Zihni 7/24 komplolarla dolu, her şeyi, her konuyu kesinlikle bilen, ekonomiden de siyasetten de bilimden de aynı derecede ve herkesten çok anlayan, insanlığın halen çözemediği bir sürü meseleyi sırf bütün gün araba kullandığı için çoktan çözdüğünü düşünen bu zatı muhteremlerin, birikimlerini birkaç dakikalık bir yolculukta dahi üzerinize kusmasından daha fena bir şey yok bu şehirde. Belki Taksim Meydanı. Yok yok bu daha kötü.

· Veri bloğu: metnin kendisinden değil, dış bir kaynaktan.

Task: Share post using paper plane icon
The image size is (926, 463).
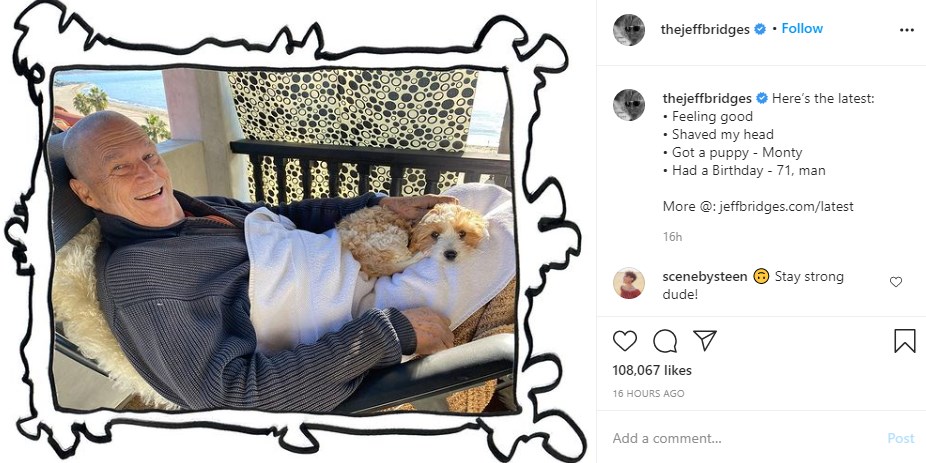Action: 705,340
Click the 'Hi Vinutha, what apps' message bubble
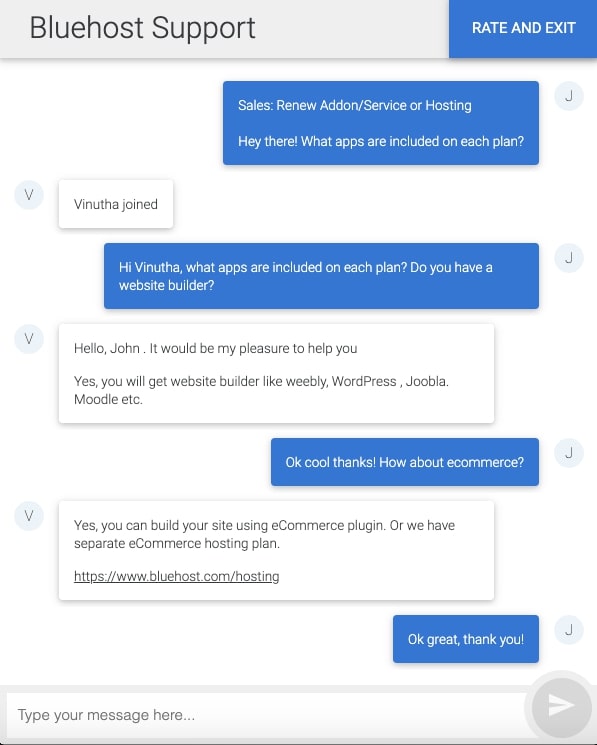Image resolution: width=597 pixels, height=745 pixels. [322, 276]
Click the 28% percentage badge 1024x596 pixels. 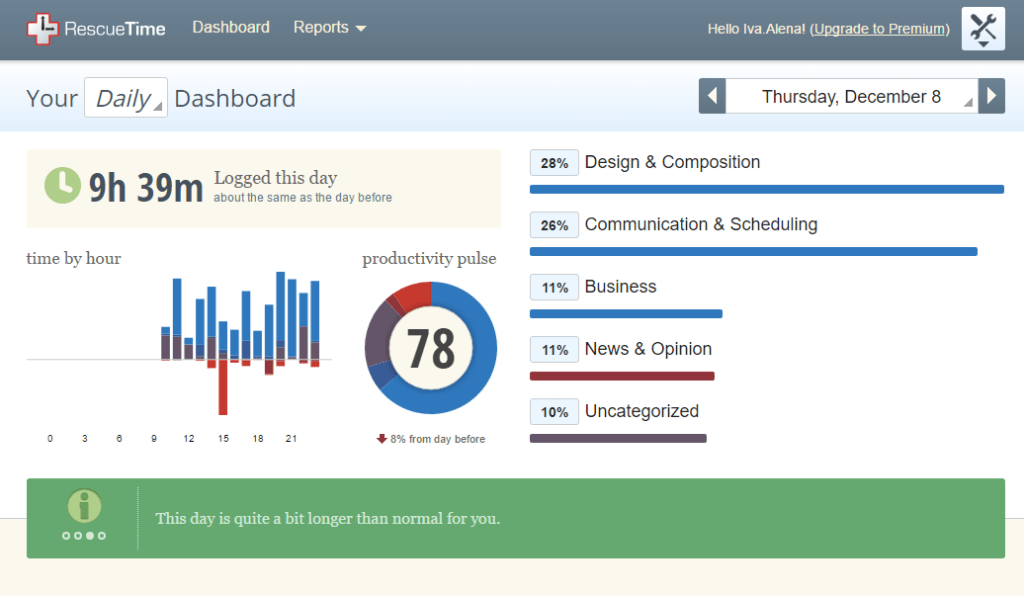[554, 162]
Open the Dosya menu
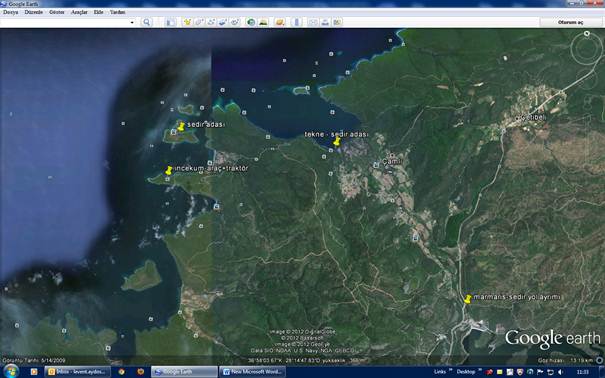The height and width of the screenshot is (378, 605). 10,12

Şimdi bu taksilerde güvenliğimiz için 7/24 kayıt yapılacak. 7/24 görüntü ve ses kayıtları biriktirilecek. Bu değerli görüşler ve bilgiler hard disklerde saklanacak. “Dinleyene, maruz kalana şimdiden hayırlı işler” dedim ben de sizin gibi. Ama öyle değilmiş hadise.

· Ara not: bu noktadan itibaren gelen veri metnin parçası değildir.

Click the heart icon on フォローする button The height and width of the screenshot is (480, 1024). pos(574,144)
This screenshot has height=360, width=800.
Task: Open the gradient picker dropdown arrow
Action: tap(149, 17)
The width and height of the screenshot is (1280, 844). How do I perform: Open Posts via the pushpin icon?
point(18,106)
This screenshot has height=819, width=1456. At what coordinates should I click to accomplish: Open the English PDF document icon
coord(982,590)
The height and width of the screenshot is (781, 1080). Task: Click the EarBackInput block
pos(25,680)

Muhtemelen birtakım güvenlik yazılımlarıyla bazı anahtar kelimeler aranacakmış. Bu gibi sistemler bu şekilde çalışıyormuş. Bunlara “sakıncalı kelimeler” demek daha doğru. 7/24 dinleme yapılan ortamlarda bu sakıncalı kelimeler duyulduğunda uyarı geliyor. Yani anahtar kelimeniz neyse ona göre uyarı geliyor. Neyi merak ediyorlarsa onu dinleme şansı yetkisi veriliyor kamu idaresine. Acaba hangi “sakıncalı” kelimeler aranacak? Bilmiyoruz. Hangileri gerekiyorsa onlar aranacak. Kimileri özel hayatın ihlali filan diyor da, gülüp geçiyorum. İhlal edilmedik bir kulağımızın...
Uzatmayayım.
Geçen taksiye bindim,
gene radyo sonuna kadar açık, gene içerisi pis kokulu, gene böyle tangır tungur dayak yer gibi gidiyoruz. Adam radyoyu kıstı (tabii ki kendi konuşacağı için yoksa beni düşündüğünden değil) dikiz aynasından arkaya baktı, sigarasından derin bir nefes çekti, biraz bekledi ve “abi” dedi. “Valla konuşamam her şey kaydediliyor, yarın öbür gün aleyhimizde
delil olarak kullanılabilir” dedim. “Bizde o sistem
daha takılmadı ki” dedi. Yanıt vermedim. Adeta bütün keyfini bozdum. Kafasıyla ters bir işaret yapıp, içinden muhtemelen “Bu cinsler hep beni buluyor” dedikten sonra yeniden radyonun sesini açtı. Önüne bakmaya,
gaza, frene, debriyaja aynı anda basıp mecburmuş gibi beyin yakan bir
haber bültenini bas bas dinlemeye ve sigarasından nefesler çekmeye devam etti. Ben derin bir oh
çekip kaderime razı bir şekilde dışarı bakmaya.
Teşekkürler yetkililer, böyle düşündüğüm için kendime fena halde bozuluyorum ama taksi böyle daha güzel.